### EXERCISE REQUIREMENTS
In the records that follow, find each line containing "agent" and copy it.

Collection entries
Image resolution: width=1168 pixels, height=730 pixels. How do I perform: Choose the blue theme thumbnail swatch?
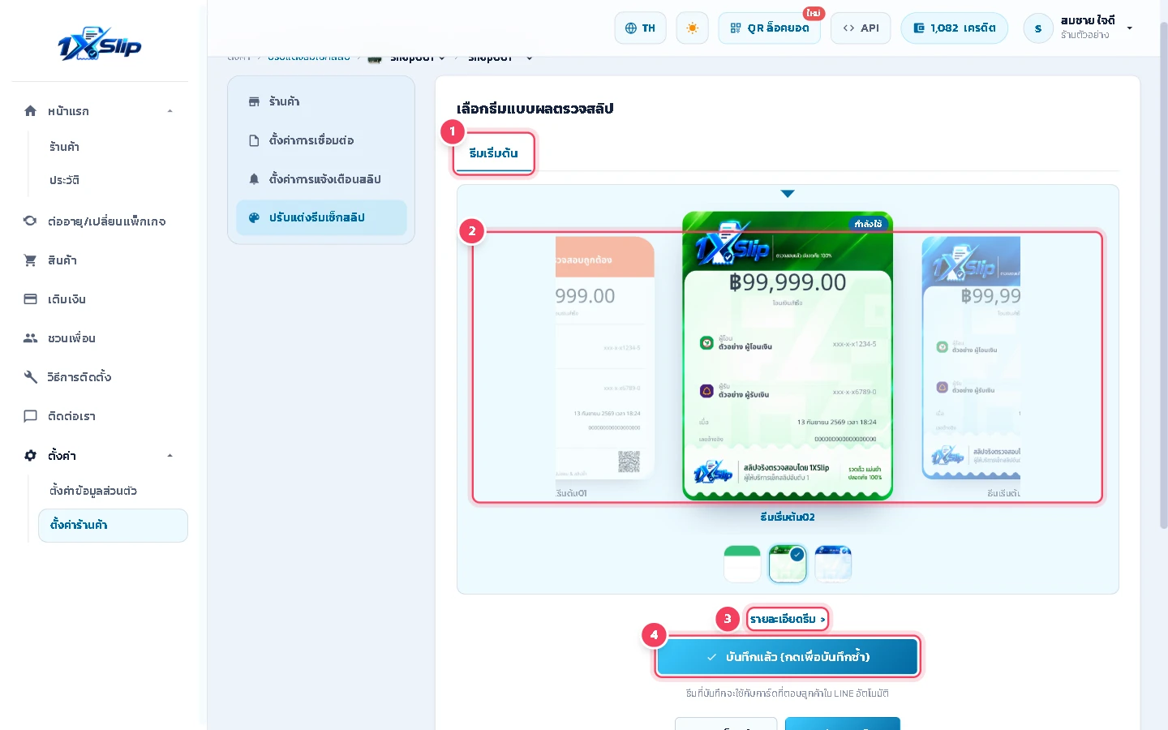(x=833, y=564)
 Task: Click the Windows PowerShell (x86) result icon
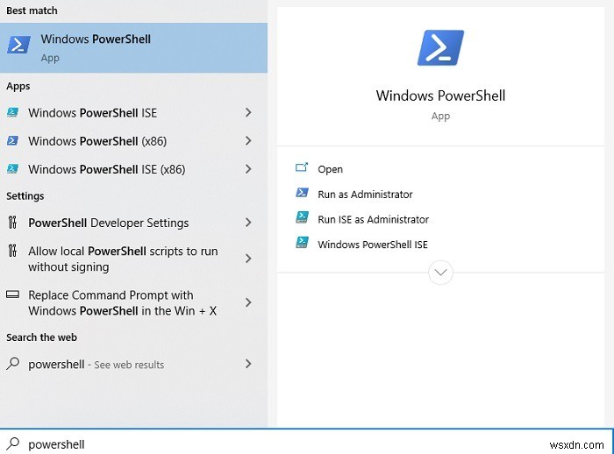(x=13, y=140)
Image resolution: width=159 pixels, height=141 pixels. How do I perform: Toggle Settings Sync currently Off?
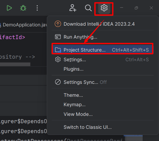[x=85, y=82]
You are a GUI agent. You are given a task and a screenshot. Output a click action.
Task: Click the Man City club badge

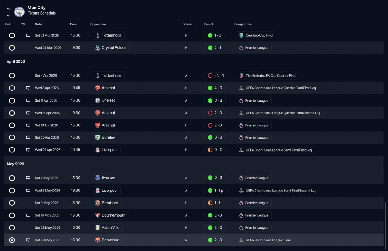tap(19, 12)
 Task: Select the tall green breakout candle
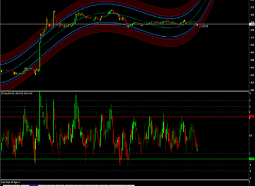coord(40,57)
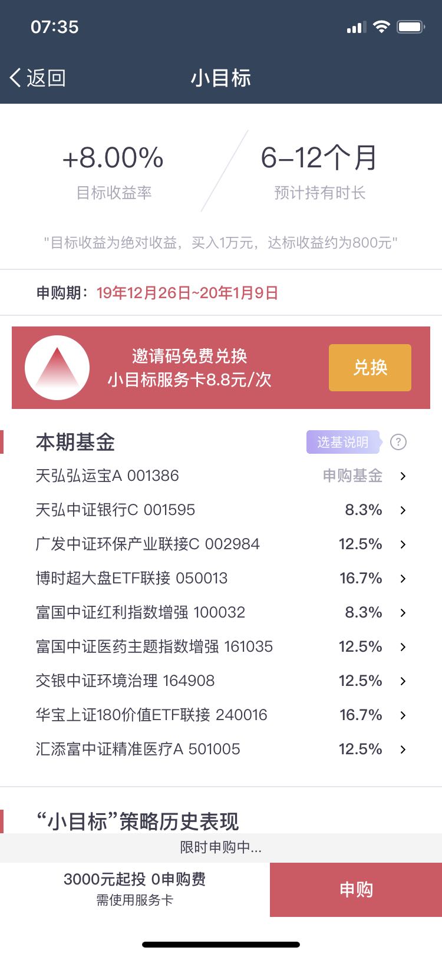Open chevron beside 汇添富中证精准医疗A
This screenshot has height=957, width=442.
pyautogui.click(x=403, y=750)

---

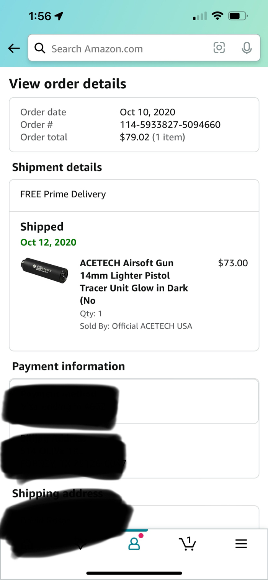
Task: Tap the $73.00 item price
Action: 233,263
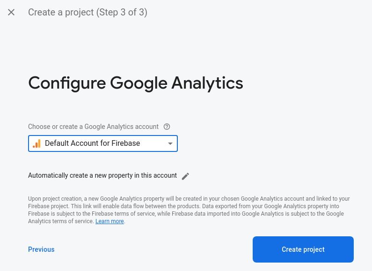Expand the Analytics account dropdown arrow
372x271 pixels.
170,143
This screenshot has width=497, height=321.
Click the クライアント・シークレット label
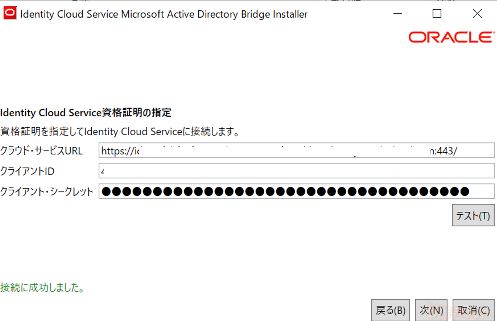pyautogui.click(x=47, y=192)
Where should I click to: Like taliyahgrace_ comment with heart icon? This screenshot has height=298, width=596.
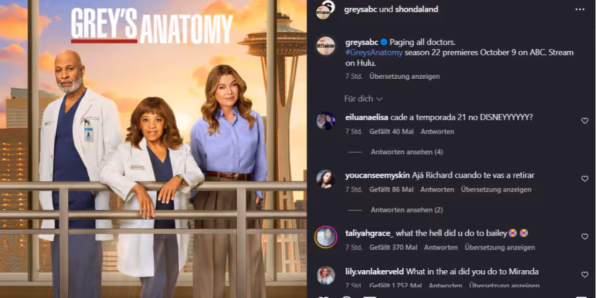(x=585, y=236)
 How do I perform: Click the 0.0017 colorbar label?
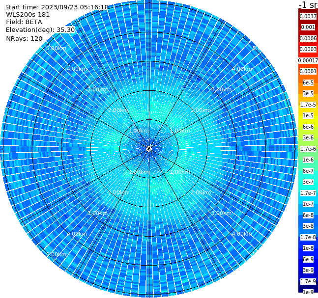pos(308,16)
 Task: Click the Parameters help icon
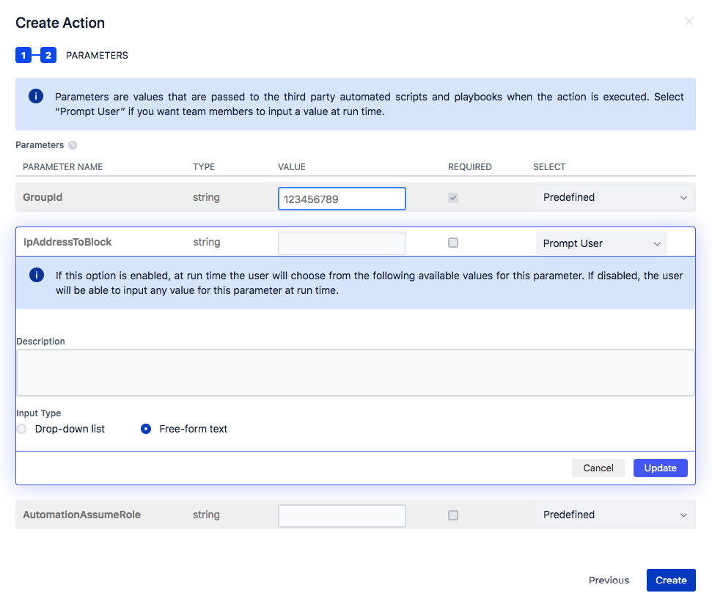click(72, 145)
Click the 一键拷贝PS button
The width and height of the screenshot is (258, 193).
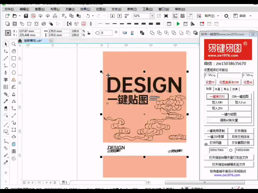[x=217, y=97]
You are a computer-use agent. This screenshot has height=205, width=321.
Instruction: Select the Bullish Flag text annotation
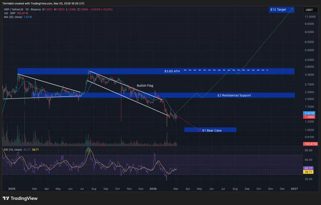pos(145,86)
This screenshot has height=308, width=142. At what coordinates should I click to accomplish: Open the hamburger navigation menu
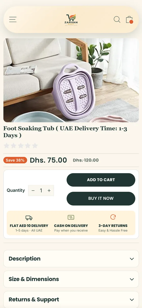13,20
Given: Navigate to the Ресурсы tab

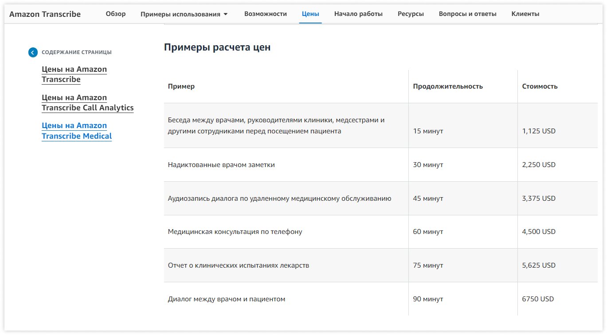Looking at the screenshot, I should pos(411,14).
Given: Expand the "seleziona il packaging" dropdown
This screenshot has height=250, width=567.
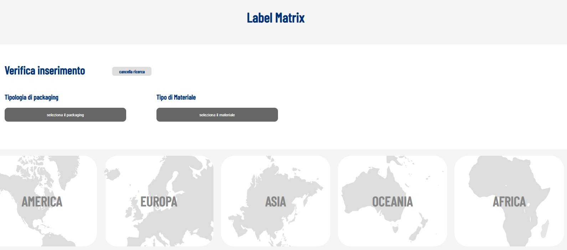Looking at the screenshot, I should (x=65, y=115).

### THE COMPLETED TASK
You are a GUI agent. You are given a task and a screenshot. Output a click action.
You are a computer-use agent. This screenshot has height=205, width=321.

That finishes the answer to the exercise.